Signaux du corps et santé mentale

28 Avril 2008 à 0H00

À l'Hôpital Rivière-des-Prairies, un hôpital pédopsychiatrique qui reçoit des enfants aux prises avec de graves problèmes de panique, d'anxiété ou de stress, un programme thérapeutique basé sur un jeu d'aventure en gymnase produit des résultats extraordinaires. Après 12 séances, 53 % des jeunes notent une amélioration de leurs symptômes et 39 % une amélioration importante, ce que confirment leurs parents. Ces résultats seront présentés pour la première fois lors d'un colloque intitulé «Maladie mentale et corrélations physiologiques», organisé par le physiologiste Alain Steve Comtois, professeur au Département de kinanthropologie.

«Ce colloque a pour objectif d'explorer les liens qui existent entre des systèmes physiologiques comme la respiration et la fréquence cardiaque et différents aspects de la maladie mentale», dit le professeur.

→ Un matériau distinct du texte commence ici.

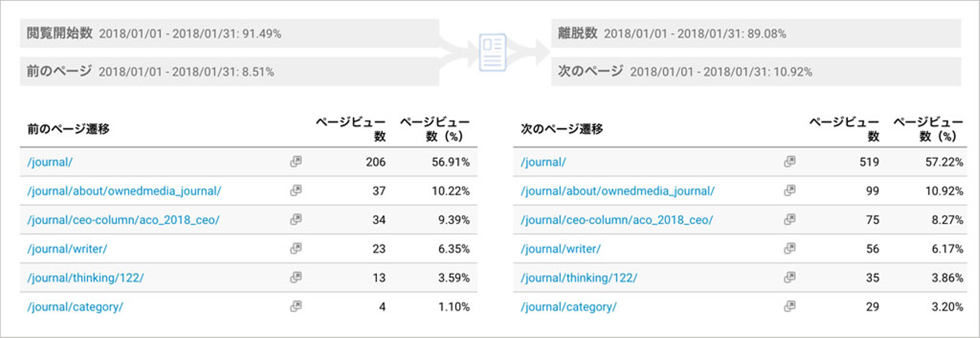Click pop-out icon for next-page /journal/category/

[789, 307]
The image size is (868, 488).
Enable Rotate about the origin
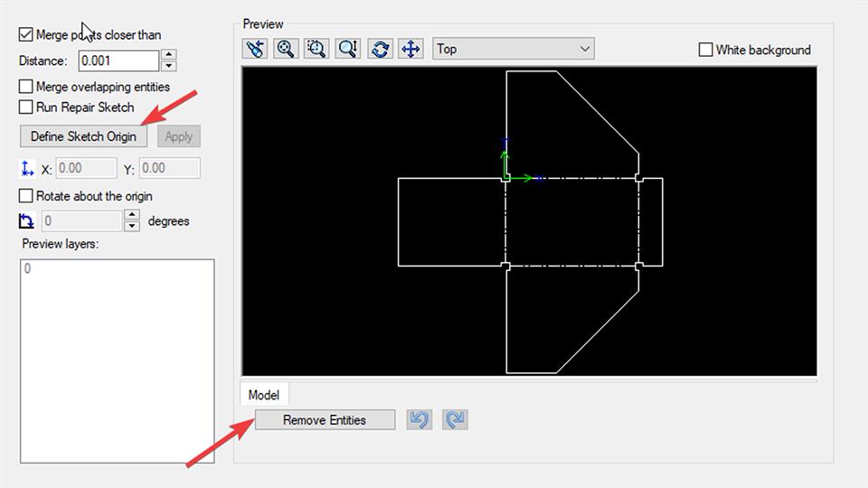[x=25, y=196]
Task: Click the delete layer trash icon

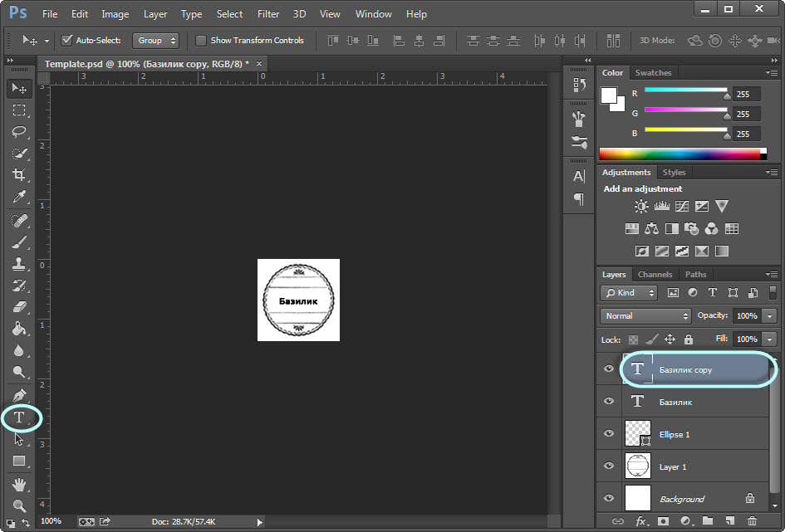Action: [x=752, y=521]
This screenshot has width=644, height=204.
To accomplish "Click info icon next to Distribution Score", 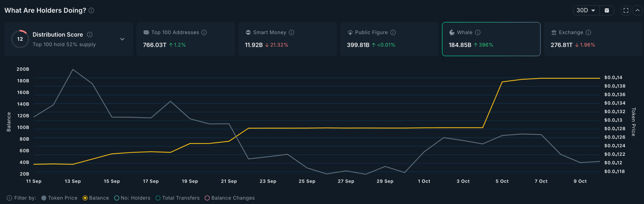I will tap(90, 35).
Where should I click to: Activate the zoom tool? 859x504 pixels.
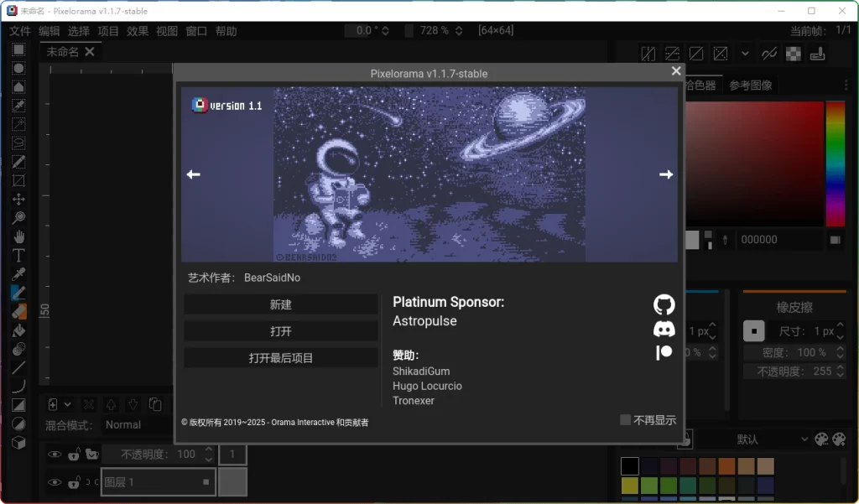point(18,217)
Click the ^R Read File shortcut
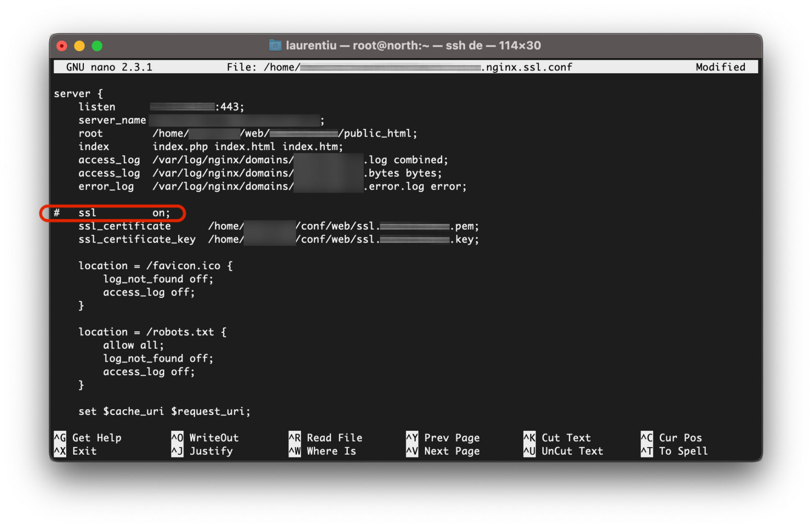Image resolution: width=812 pixels, height=527 pixels. [325, 437]
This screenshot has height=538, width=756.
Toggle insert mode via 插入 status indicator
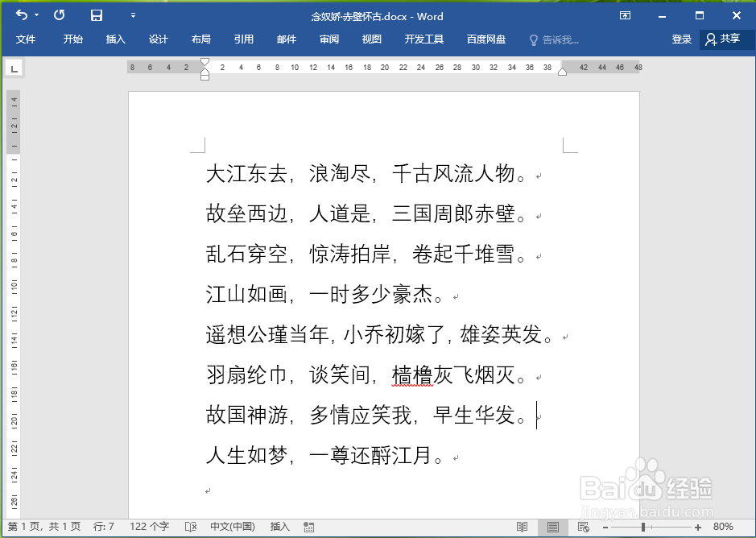click(279, 527)
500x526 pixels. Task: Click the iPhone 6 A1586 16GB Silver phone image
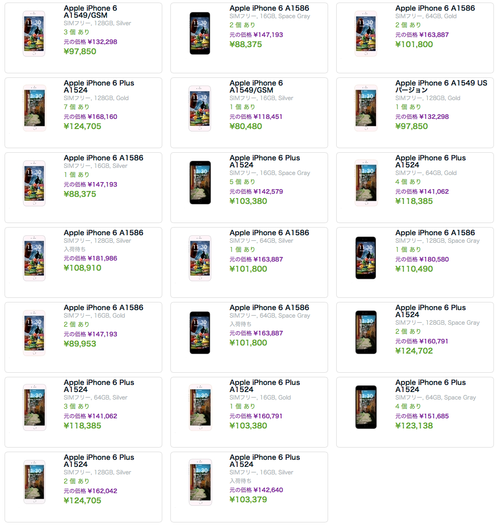point(34,183)
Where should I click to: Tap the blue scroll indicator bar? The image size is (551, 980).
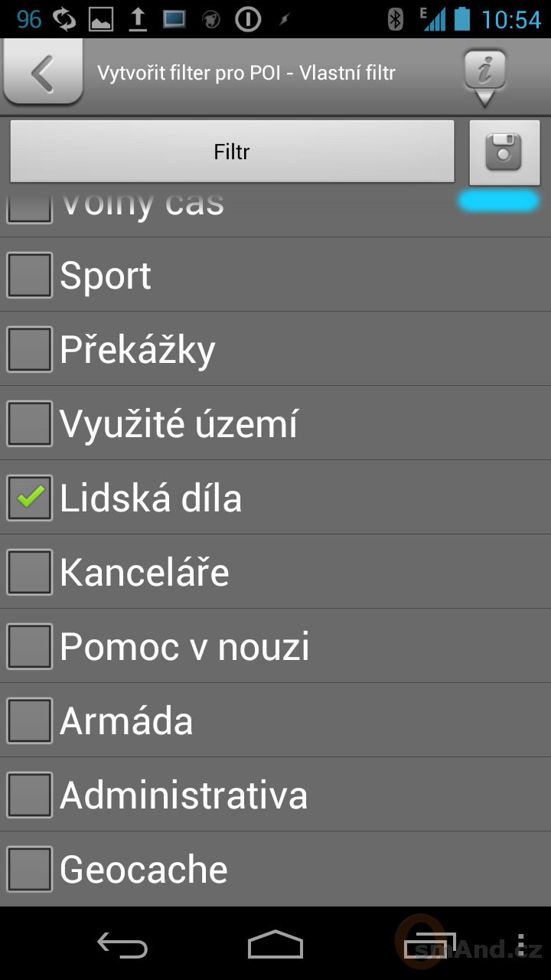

Ainsi, la «thérapie d'autorégulation par les activités d'aventure» de l'Hôpital Rivièredes- Prairies, mise au point par ses collègues kinésiologues Michel Caouette et Tommy Chevrette, est une illustration de la relation étroite qui existe entre l'angoisse et certains signaux physiologiques.

«Le but du jeu, qui ressemble à une piste d'hébertisme, avec obstacles, espaliers, poutres en hauteur sur lesquelles il faut marcher sans tomber, est d'amener le jeune à prendre conscience des signaux physiologiques associés à un stress - la respiration qui s'accélère, le coeur qui débat - pour mieux les contrôler», explique Alain Steve Comtois. On travaille ensuite à faire le lien entre ce qui est vécu dans le gymnase et à l'extérieur. Ainsi, un enfant qui avait une peur maladive des chiens, au point de s'enfermer à la maison, en est arrivé à maîtriser sa phobie. «Quand une personne se met à paniquer, si elle se concentre sur ce qui se passe en elle au niveau physiologique et qu'elle arrive à reprendre le contrôle à ce niveau-là, elle va pouvoir en même reprendre le contrôle sur sa peur», précise le professeur.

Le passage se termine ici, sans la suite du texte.